Given problem →
Rewrite the lines below, starting at the line that contains "At what coordinates" and ending after the line that contains "Action: click(x=107, y=349)". Put "caption" in place of "label" and leave everything else as it is.

Recorded information →
>>>>
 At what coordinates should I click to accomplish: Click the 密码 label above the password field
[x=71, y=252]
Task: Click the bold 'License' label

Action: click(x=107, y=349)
<<<<
>>>>
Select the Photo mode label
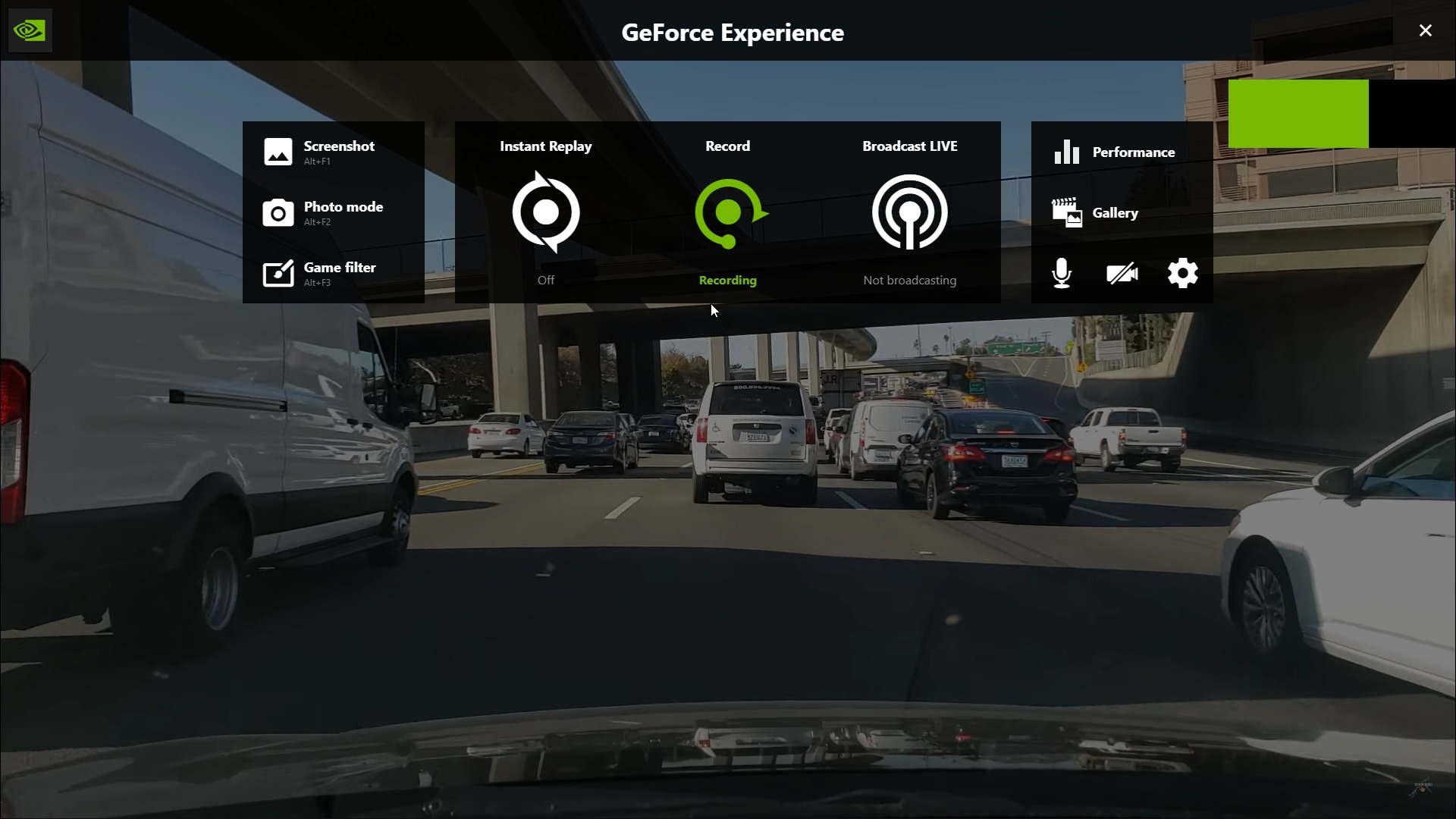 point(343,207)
<<<<
The completed task →
 At what coordinates should I click to accomplish: Click the 密码 caption above the password field
[x=71, y=252]
Task: Click the bold 'License' caption

Action: click(x=107, y=349)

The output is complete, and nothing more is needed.